Multiple generations have now contemplated this in classrooms. If you’re like me, your formal education involved images of origami unicorns and the blue-eyed, peroxide-haired, dove-hugging lead replicant Roy Batty (Rutger Hauer) grumbling “I want life, fucker.”
But it wasn’t the matter of whether Deckard was human that was core to my class, and countless others, when we wrestled with our final examinations way back when. It was whether he was humane, which is something quite different – and remains the focus for most studies in the curriculum today.
I can’t recall precisely what the question was on our final exam, such is the fogginess one squints through when they recall their teenage years, but it went something like this: “Roy Batty and Deckard show us what it means to be human. Do you agree?”
That question is both very wrong or very right, depending on your perspective – and how your teachers taught the material.
After watching Blade Runner 2049, I had a conversation with a friend (from a different school) who grimly recalled that “we were specifically told we could not argue that Deckard was a replicant. The school had designed our whole exam around the difference between his humanity and that of the replicants. I remember being really angry about that, as I’ve always felt that he was one.”
That approach comes dangerously close, I responded, to the school re-configuring the meaning of the text in order to fit their own curriculum. To which my still-bitter friend returned: “You say close. I say that’s exactly what they did.”
Lord knows how many other schools and how many other teachers did something similar – and are possibly still doing it today. And yet there is something beautiful about being asked a question like that in the first place, about Deckard’s humanity contrasted with Batty’s artificial intelligence. The very idea a human could be less human than a robot is a fascinating one, perhaps more so as we inch towards the oft-spoken about robot revolution.

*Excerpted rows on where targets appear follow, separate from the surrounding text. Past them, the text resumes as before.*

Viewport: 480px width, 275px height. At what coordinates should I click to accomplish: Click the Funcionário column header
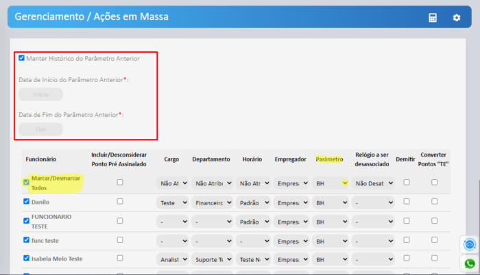click(x=41, y=159)
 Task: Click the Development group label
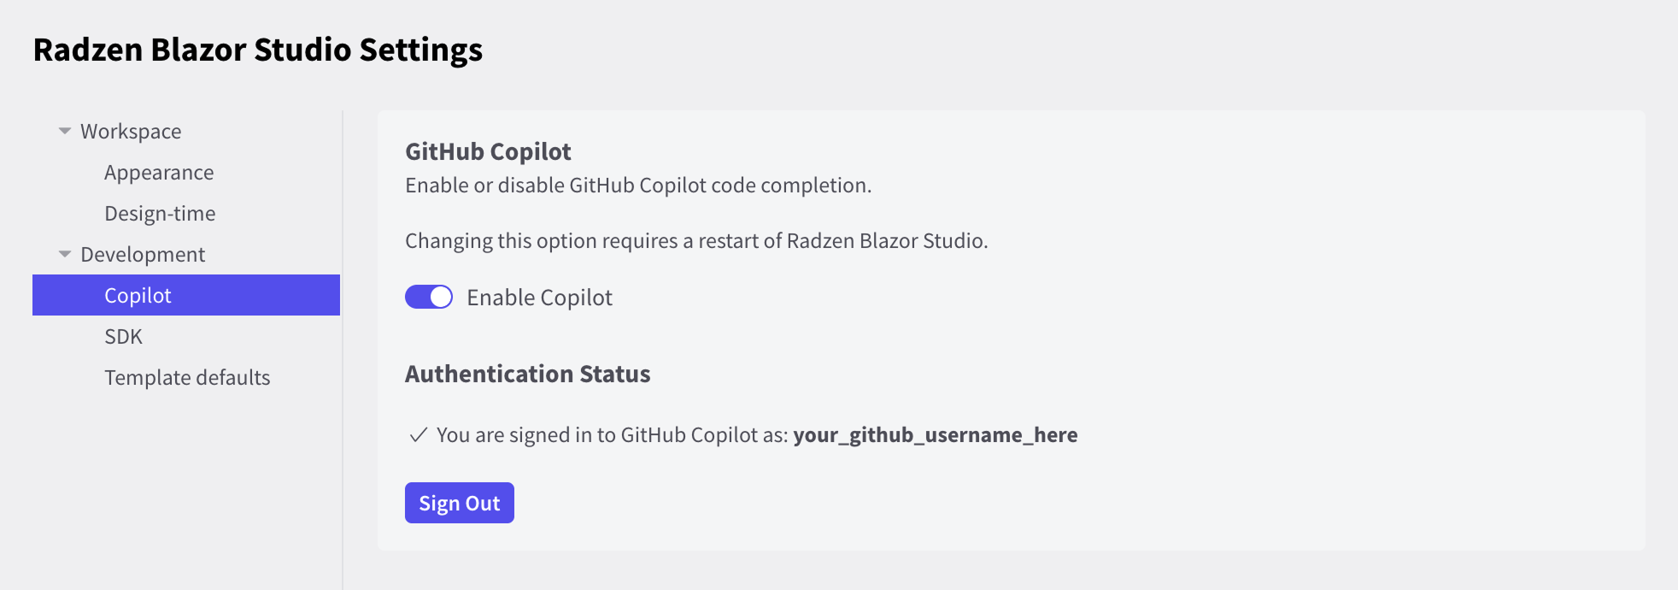pos(143,255)
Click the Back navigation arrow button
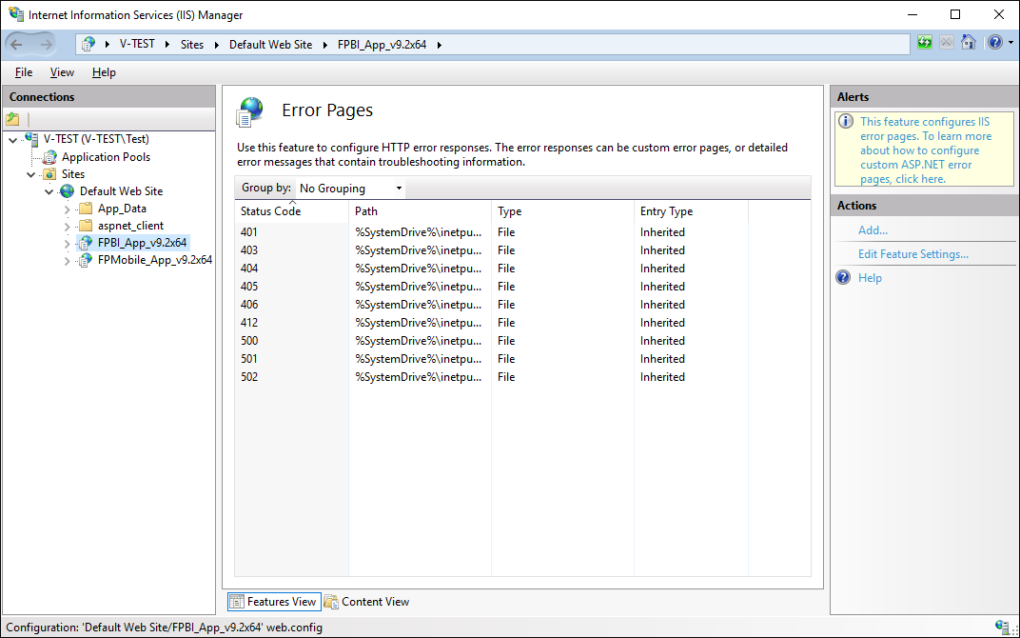1020x638 pixels. click(x=16, y=44)
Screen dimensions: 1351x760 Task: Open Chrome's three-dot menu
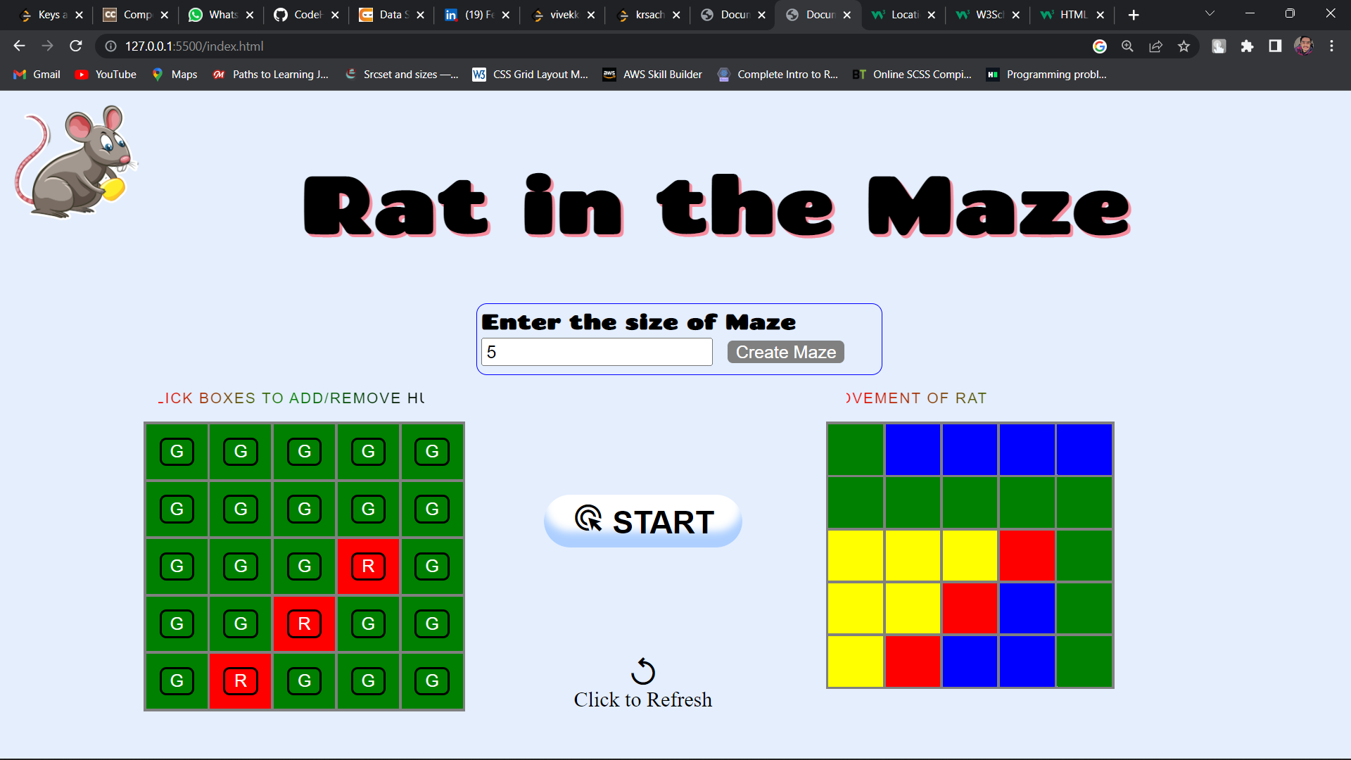coord(1331,46)
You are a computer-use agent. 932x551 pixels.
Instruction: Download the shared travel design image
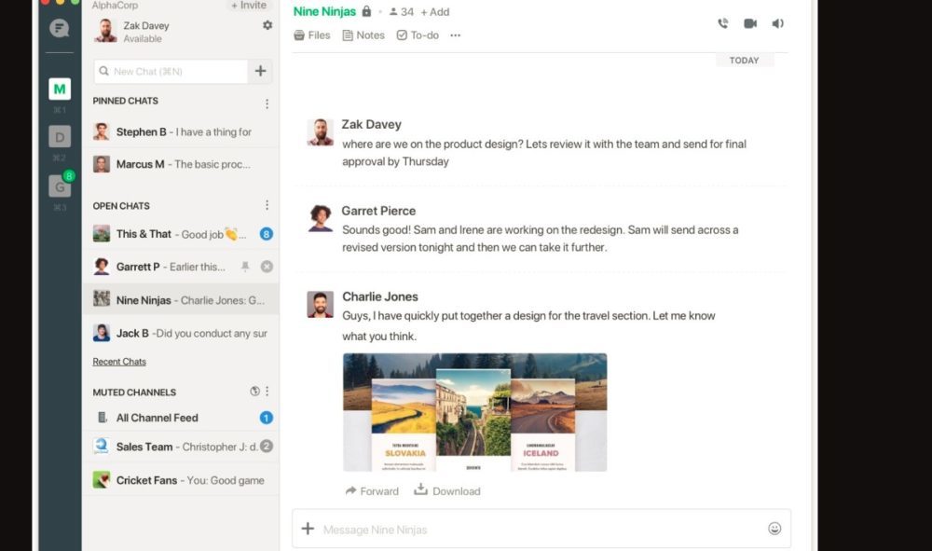point(447,490)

Imagine, for a moment, that Deckard is a one hundred percent, dinky-di, flesh-and-blood person. What does it say about him (or us) when he, the human in the famous rooftop finale sequence, behaves like a cold-blooded killer while his would-be victim, the dying Roy Batty, behaves empathetically towards the man (for want of a better word) determined to assassinate him? Batty even saves Deckard’s life when he dangles from the edge of the building.
It is also Batty, not the stoic Deckard, who embarks upon that most human endeavour: constructing and performing – unprompted and unwanted, like a drunk singing on the street – spectacularly pompous verse. The sort heard at an open mic poets’ night in Newtown or Northcote. His now-legendary speech goes like this:
I’ve seen things you people wouldn’t believe.
Attack ships on fire off the shoulder of Orion.
I watched c-beams glitter in the dark near the Tannhäuser Gate.
All those moments will be lost in time, like tears in rain.
Time to die.
Lovely turn of phrase, you may be thinking, but what’s all this about “c-beams” and “Tannhäuser Gate”? The truth is that nobody really knows. The ability to babble confusing gibberish on the way out is, perhaps, another very human-like endeavour.
The point is that Batty is behaving in fundamentally human, and humane, ways. Showing a heart when, in the strictest sense, he has none. Ryan Gosling’s character also does this, albeit to a lesser and more naive extent, in Blade Runner 2049, expressing concern for the idea of killing something that’s been born – without stopping to wonder why that definition (being born) matters.
In both films the question is raised: what is the key ingredient to being a human? Is it memory? Empathy? An ability to enunciate profound sounding ruminations during times of inclement weather?
All these things, perhaps. The mongrel teachers who box in this discussion by insisting that Deckard is X and Batty is Y have disserviced a text with real philosophical backbone. And it is simply not unnecessary; the aforementioned scene says a great deal about being human, even if the audience consider both characters to be robots.
But studying Blade Runner at school remains a fond memory. There were times when I woke up, and half expected to see an origami animal next to my bed.